[START Material for this task]
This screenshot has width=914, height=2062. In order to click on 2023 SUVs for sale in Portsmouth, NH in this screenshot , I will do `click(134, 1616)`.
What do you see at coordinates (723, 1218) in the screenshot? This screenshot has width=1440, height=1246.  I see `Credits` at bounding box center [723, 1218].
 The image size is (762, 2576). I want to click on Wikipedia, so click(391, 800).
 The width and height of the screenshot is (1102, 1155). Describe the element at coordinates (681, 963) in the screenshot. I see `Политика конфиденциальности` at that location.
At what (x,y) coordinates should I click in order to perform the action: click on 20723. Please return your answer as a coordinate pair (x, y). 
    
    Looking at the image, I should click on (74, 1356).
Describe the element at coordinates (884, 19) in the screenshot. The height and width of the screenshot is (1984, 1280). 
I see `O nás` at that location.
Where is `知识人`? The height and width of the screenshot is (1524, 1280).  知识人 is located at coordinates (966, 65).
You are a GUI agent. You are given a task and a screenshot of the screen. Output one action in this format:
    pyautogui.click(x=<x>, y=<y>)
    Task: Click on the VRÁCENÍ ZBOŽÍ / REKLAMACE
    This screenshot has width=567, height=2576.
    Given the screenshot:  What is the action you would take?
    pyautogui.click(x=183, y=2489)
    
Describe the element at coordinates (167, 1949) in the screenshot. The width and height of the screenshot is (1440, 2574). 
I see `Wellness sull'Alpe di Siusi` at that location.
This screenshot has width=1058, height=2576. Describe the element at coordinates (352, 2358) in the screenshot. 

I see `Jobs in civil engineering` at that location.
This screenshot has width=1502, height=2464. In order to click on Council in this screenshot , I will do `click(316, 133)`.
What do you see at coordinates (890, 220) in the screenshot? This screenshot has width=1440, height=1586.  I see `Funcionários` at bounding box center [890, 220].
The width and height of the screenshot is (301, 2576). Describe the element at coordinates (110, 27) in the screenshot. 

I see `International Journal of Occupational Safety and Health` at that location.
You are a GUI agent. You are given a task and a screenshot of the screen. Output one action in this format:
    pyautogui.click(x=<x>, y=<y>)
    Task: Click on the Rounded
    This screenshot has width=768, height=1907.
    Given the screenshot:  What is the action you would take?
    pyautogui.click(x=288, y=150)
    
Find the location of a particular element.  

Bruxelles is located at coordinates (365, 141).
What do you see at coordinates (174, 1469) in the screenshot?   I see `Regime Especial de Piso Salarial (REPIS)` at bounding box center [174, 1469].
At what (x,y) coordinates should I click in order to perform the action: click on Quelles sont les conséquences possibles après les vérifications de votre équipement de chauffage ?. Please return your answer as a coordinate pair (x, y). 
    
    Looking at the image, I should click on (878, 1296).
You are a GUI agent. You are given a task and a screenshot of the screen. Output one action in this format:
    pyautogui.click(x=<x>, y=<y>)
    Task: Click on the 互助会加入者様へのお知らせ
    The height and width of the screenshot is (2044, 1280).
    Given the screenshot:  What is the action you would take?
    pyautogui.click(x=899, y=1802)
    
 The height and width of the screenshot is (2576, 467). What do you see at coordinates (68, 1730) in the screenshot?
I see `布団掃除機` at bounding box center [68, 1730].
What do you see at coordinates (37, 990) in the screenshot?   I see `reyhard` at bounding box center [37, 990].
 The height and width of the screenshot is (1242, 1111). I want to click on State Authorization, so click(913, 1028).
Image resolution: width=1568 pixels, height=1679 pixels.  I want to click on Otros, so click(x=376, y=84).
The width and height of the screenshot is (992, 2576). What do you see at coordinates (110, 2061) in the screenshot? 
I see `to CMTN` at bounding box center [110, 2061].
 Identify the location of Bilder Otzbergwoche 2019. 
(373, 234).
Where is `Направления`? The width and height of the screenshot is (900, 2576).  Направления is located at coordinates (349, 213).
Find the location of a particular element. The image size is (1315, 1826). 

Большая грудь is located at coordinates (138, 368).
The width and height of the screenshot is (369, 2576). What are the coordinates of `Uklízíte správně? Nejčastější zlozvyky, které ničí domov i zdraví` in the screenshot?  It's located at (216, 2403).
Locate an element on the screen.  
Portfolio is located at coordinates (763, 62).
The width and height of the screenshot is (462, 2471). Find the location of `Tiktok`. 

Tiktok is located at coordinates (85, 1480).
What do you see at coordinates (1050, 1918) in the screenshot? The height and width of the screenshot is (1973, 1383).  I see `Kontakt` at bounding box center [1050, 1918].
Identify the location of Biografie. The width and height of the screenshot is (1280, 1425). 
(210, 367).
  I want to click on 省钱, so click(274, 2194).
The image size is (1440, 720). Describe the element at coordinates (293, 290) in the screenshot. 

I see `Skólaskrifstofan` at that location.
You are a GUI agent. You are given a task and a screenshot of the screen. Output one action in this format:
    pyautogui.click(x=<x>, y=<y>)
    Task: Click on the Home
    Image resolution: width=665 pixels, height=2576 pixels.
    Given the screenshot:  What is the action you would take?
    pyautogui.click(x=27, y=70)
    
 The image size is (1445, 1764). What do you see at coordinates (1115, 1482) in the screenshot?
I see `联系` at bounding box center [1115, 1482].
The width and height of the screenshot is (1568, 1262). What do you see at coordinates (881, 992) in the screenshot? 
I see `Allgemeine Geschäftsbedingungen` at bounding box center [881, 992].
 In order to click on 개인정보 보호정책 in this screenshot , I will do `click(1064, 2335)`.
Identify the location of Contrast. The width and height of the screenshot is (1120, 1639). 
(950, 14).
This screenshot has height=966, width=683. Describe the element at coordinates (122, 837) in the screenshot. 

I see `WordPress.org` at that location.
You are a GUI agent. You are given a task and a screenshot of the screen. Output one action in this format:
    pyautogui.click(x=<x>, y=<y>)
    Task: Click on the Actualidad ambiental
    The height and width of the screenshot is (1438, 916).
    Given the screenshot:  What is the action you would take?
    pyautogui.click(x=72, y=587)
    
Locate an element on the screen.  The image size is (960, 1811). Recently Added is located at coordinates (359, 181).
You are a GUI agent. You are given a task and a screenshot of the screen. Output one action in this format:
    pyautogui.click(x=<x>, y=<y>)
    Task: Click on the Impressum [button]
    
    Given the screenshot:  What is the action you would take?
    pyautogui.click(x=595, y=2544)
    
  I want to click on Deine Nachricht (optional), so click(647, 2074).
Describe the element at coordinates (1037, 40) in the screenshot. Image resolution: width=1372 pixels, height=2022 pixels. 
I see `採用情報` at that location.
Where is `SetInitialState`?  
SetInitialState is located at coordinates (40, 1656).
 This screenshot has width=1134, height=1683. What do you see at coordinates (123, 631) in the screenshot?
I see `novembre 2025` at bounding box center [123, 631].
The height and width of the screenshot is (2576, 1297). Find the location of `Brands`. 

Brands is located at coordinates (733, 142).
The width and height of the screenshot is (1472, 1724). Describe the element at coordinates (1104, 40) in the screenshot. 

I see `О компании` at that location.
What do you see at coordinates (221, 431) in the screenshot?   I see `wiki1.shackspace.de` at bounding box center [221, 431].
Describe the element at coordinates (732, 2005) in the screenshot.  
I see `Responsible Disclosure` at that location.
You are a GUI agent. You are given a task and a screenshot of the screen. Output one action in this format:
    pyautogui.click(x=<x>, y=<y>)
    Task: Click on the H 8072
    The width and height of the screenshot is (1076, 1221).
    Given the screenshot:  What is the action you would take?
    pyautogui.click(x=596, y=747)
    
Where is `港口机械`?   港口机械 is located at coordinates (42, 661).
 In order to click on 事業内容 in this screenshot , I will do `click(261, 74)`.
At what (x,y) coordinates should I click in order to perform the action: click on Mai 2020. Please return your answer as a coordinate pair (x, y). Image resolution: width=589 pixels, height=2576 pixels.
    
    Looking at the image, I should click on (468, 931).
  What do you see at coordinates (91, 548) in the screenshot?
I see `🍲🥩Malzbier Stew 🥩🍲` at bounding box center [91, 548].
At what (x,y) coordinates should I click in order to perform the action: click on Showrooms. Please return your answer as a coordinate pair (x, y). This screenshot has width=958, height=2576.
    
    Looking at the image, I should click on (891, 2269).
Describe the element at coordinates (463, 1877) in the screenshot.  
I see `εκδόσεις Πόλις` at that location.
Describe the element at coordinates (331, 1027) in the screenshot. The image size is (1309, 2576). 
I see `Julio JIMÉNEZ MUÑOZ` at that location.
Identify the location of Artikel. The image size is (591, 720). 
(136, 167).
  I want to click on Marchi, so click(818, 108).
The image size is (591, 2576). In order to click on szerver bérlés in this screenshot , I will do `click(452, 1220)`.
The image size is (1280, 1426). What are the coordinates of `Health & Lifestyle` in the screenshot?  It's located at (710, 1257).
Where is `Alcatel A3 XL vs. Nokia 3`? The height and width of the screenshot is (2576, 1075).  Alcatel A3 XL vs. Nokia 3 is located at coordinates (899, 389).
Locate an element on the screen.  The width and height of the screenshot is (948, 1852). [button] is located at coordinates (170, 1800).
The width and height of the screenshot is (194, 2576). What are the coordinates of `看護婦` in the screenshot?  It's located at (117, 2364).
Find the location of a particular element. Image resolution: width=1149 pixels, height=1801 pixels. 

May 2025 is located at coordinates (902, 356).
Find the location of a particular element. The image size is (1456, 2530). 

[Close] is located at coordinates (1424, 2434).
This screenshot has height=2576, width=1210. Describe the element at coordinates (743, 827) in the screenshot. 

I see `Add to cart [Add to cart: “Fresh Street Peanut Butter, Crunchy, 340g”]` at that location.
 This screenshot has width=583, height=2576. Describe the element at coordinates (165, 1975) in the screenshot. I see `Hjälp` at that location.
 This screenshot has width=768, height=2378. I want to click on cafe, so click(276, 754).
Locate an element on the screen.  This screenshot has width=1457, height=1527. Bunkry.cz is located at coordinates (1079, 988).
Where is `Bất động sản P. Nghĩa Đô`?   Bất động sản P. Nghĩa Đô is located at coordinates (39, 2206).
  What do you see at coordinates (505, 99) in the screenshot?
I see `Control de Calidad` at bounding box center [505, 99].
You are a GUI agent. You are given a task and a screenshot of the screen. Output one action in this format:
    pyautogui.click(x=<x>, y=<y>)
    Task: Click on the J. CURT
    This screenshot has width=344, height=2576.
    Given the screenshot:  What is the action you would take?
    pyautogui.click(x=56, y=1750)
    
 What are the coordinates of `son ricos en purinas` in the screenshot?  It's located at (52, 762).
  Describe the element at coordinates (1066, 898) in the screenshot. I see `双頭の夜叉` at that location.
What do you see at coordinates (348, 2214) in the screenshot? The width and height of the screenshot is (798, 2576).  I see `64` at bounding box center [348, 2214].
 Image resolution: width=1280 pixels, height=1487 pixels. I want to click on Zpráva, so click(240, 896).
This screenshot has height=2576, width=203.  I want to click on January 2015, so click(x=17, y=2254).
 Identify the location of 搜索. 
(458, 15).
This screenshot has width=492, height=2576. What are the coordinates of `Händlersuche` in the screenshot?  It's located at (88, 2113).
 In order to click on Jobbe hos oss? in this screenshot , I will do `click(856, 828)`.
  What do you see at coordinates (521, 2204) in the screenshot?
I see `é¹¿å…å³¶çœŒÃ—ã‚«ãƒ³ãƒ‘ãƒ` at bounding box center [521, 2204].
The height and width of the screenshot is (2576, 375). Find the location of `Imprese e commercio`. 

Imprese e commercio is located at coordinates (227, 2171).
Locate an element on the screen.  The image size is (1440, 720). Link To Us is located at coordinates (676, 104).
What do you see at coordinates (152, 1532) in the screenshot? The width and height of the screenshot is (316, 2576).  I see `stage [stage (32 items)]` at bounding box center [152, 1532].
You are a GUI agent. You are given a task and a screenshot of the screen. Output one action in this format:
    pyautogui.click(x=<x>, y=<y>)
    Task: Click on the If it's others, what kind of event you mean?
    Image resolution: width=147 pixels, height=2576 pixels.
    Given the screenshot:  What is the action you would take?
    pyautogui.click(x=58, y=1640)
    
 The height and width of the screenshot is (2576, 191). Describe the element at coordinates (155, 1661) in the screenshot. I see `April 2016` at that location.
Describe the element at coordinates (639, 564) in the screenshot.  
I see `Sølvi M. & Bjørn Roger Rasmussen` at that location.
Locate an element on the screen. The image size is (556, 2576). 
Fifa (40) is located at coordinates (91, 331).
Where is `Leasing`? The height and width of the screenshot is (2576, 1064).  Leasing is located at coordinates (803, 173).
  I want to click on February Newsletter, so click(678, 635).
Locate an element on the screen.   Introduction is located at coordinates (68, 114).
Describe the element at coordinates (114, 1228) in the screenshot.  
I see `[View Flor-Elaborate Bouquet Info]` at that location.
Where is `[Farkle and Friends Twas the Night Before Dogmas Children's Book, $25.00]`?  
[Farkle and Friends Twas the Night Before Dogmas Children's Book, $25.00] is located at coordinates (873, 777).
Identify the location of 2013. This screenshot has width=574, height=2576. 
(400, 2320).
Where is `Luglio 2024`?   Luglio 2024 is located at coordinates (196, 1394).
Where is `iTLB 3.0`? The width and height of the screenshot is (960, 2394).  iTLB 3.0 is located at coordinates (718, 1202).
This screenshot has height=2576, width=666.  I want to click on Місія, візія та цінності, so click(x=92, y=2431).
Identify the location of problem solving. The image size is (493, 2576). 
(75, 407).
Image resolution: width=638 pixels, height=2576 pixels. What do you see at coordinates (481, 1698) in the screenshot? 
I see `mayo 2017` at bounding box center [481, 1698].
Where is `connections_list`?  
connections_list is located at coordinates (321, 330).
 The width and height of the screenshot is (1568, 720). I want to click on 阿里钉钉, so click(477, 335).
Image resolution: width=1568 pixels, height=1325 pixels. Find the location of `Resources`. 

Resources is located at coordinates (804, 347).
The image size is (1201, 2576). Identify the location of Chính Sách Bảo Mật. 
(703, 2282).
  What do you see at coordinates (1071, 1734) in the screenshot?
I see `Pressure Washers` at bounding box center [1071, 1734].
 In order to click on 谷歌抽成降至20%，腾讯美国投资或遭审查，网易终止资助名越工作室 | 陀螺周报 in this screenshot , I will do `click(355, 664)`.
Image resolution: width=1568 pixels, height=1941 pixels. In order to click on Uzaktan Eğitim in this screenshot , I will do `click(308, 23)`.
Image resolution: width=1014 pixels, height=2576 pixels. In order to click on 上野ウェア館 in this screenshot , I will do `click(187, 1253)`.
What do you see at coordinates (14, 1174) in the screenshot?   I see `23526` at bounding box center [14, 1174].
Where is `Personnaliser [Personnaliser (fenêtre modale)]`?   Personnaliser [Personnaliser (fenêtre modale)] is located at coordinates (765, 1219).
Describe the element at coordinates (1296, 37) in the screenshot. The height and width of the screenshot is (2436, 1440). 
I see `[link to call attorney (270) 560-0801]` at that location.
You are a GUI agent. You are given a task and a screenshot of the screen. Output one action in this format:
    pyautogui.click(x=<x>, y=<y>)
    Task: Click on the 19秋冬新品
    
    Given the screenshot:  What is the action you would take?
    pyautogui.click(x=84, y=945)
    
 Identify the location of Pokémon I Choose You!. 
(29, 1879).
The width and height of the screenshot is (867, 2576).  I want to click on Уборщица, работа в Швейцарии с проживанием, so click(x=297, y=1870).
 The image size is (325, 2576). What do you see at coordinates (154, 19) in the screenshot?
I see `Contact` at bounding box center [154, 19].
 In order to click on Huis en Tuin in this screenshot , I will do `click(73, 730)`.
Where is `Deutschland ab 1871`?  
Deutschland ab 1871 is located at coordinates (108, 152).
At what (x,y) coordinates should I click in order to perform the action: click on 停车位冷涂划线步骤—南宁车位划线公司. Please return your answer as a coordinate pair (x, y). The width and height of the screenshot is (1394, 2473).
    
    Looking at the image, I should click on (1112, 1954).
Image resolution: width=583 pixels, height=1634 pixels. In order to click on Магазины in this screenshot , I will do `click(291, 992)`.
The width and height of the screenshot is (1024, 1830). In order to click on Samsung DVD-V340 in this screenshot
[END Material for this task]
• _Task to complete_
Revise the data from the line with "What do you see at coordinates (14, 1174)" up to and including the line with "(29, 1879).", changing "Identify the location of" to "Find the position of" and keeping everything else the same. Give only those lines.

• _Exercise result_
What do you see at coordinates (14, 1174) in the screenshot?   I see `23526` at bounding box center [14, 1174].
Where is `Personnaliser [Personnaliser (fenêtre modale)]`?   Personnaliser [Personnaliser (fenêtre modale)] is located at coordinates (765, 1219).
Describe the element at coordinates (1296, 37) in the screenshot. The height and width of the screenshot is (2436, 1440). 
I see `[link to call attorney (270) 560-0801]` at that location.
You are a GUI agent. You are given a task and a screenshot of the screen. Output one action in this format:
    pyautogui.click(x=<x>, y=<y>)
    Task: Click on the 19秋冬新品
    
    Given the screenshot:  What is the action you would take?
    pyautogui.click(x=84, y=945)
    
 Find the position of Pokémon I Choose You!. 
(29, 1879).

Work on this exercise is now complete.